Problem statement
Copy out the entries below exactly as they stand, but only from the line containing "Given: Open Граф страницы from the top menu" through the line containing "The width and height of the screenshot is (1568, 642).".

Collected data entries
┌──
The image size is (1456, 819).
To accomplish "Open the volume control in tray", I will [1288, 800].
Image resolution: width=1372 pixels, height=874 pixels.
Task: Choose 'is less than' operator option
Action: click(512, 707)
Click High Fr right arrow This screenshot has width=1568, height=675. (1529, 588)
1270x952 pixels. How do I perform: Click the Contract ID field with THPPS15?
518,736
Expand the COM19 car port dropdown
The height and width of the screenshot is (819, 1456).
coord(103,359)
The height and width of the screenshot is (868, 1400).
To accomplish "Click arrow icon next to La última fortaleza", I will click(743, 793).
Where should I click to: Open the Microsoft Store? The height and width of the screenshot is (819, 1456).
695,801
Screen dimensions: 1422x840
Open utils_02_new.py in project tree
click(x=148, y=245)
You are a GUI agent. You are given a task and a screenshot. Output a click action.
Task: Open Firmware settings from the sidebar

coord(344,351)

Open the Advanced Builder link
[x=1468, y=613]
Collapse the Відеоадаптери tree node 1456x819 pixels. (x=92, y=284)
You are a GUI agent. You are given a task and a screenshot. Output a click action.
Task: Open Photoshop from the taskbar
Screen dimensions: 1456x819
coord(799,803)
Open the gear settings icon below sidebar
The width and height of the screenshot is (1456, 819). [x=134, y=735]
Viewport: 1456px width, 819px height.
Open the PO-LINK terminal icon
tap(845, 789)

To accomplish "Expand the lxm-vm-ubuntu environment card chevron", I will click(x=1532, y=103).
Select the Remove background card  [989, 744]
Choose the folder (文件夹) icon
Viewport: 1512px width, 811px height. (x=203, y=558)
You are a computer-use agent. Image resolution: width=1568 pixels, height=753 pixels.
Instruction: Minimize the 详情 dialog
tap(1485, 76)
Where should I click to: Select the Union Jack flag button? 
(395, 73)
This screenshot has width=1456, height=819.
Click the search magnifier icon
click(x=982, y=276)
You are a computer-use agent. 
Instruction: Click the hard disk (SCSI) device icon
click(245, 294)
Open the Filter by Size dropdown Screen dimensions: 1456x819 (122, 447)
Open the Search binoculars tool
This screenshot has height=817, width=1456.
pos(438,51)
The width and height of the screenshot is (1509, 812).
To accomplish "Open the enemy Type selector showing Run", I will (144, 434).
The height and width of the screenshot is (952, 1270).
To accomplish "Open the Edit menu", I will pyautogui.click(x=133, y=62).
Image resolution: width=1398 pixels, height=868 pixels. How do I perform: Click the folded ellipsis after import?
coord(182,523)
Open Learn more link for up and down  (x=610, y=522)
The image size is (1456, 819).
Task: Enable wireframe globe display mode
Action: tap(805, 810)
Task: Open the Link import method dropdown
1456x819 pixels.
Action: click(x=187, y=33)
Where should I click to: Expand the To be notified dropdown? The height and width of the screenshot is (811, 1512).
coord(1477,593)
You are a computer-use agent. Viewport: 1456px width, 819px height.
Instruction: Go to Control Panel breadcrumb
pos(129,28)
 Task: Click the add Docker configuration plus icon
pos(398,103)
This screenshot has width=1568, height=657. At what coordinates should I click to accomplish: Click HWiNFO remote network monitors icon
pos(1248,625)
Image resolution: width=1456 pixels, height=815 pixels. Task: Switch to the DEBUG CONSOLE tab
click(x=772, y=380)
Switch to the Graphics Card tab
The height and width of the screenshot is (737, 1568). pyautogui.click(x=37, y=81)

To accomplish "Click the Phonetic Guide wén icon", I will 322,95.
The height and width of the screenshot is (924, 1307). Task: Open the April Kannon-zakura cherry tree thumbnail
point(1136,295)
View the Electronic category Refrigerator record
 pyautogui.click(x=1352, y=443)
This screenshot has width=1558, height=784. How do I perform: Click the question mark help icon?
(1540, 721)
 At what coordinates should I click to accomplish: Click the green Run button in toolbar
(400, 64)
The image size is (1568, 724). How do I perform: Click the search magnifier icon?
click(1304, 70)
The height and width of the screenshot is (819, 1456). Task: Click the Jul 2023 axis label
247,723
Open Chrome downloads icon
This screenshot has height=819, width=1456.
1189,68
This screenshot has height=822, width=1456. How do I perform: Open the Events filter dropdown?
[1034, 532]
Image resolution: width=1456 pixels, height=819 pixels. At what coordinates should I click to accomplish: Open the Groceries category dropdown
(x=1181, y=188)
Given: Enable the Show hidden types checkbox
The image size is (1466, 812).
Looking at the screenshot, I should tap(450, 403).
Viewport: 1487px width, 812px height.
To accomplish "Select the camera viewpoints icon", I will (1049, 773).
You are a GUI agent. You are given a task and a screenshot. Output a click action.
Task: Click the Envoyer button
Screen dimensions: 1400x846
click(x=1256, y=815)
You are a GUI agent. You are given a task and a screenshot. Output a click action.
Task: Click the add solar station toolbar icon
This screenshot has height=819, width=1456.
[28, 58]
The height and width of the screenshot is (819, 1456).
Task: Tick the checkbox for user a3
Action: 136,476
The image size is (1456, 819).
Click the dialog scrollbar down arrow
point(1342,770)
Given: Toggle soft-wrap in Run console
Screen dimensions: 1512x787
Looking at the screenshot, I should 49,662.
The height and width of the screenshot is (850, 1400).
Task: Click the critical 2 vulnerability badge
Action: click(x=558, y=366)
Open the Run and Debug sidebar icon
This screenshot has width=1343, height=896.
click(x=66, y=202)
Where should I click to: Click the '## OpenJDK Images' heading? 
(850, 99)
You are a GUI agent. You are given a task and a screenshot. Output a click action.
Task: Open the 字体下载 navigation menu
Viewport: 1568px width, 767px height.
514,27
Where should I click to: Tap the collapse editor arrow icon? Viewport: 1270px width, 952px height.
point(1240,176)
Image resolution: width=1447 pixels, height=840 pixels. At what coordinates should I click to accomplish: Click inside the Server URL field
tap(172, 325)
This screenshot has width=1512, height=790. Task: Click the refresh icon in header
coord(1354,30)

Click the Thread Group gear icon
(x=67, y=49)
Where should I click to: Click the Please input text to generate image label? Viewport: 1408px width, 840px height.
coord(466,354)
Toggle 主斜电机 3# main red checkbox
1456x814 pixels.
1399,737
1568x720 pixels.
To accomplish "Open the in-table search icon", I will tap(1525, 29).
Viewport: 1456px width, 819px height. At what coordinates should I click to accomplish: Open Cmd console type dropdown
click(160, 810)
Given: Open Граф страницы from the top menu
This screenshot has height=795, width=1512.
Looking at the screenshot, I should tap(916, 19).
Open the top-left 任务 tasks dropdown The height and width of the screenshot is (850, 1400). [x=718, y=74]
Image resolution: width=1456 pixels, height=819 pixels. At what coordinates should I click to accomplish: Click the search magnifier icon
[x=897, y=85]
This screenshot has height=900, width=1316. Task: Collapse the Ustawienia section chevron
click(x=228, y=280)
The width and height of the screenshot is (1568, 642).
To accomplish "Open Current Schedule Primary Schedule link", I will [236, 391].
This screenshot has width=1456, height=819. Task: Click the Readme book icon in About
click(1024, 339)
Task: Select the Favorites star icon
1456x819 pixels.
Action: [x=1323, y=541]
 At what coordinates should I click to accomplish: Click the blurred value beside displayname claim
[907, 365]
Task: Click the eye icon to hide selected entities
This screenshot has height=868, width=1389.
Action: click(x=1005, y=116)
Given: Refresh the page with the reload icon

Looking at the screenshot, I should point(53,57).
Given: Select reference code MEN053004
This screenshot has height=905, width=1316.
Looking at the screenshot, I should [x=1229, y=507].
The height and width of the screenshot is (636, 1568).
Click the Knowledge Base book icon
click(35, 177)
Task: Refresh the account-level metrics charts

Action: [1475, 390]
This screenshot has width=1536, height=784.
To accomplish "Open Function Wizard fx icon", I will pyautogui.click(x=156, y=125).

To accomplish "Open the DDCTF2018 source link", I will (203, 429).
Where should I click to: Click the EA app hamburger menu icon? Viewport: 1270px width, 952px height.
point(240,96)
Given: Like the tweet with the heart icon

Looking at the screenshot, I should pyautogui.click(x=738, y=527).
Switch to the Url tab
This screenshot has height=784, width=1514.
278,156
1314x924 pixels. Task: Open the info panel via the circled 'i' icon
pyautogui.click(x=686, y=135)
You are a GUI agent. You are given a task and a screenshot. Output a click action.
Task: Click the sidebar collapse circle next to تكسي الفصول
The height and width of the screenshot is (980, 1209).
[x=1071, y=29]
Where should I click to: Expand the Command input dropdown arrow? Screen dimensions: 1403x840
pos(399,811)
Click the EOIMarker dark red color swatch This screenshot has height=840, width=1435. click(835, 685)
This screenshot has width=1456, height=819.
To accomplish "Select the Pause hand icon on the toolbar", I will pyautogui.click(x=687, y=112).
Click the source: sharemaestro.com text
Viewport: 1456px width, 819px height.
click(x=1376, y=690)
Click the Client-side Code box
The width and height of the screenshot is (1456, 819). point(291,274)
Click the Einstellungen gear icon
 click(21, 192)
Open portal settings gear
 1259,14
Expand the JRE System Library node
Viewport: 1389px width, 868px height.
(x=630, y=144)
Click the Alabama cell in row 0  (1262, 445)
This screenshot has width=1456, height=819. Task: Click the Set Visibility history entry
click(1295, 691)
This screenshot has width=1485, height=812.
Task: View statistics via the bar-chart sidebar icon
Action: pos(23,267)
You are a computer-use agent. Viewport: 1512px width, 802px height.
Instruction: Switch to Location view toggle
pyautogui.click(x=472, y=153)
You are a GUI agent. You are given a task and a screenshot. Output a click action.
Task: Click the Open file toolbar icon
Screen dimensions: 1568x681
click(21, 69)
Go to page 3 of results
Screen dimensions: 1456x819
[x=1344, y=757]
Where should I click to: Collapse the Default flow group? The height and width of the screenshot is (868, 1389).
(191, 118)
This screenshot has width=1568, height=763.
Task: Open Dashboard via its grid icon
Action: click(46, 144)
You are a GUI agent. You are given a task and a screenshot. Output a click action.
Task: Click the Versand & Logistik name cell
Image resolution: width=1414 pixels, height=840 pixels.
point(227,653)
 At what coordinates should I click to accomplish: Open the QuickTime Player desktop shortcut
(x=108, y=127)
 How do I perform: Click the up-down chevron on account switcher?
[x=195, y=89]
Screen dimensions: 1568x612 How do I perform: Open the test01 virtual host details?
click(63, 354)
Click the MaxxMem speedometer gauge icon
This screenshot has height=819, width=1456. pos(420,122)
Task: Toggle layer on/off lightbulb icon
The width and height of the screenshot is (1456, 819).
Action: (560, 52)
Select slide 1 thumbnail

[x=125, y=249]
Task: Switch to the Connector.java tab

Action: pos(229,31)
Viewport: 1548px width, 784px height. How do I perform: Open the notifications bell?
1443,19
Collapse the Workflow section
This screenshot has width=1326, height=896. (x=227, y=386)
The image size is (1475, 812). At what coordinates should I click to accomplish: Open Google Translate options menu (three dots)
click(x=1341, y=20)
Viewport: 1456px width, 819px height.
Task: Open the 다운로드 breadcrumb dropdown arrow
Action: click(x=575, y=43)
└──
Answer to this problem
Given: Open Граф страницы from the top menu
This screenshot has height=795, width=1512.
Looking at the screenshot, I should tap(916, 19).
Open the top-left 任务 tasks dropdown The height and width of the screenshot is (850, 1400). [x=718, y=74]
Image resolution: width=1456 pixels, height=819 pixels. At what coordinates should I click to accomplish: Click the search magnifier icon
[x=897, y=85]
This screenshot has height=900, width=1316. Task: Collapse the Ustawienia section chevron
click(x=228, y=280)
The width and height of the screenshot is (1568, 642).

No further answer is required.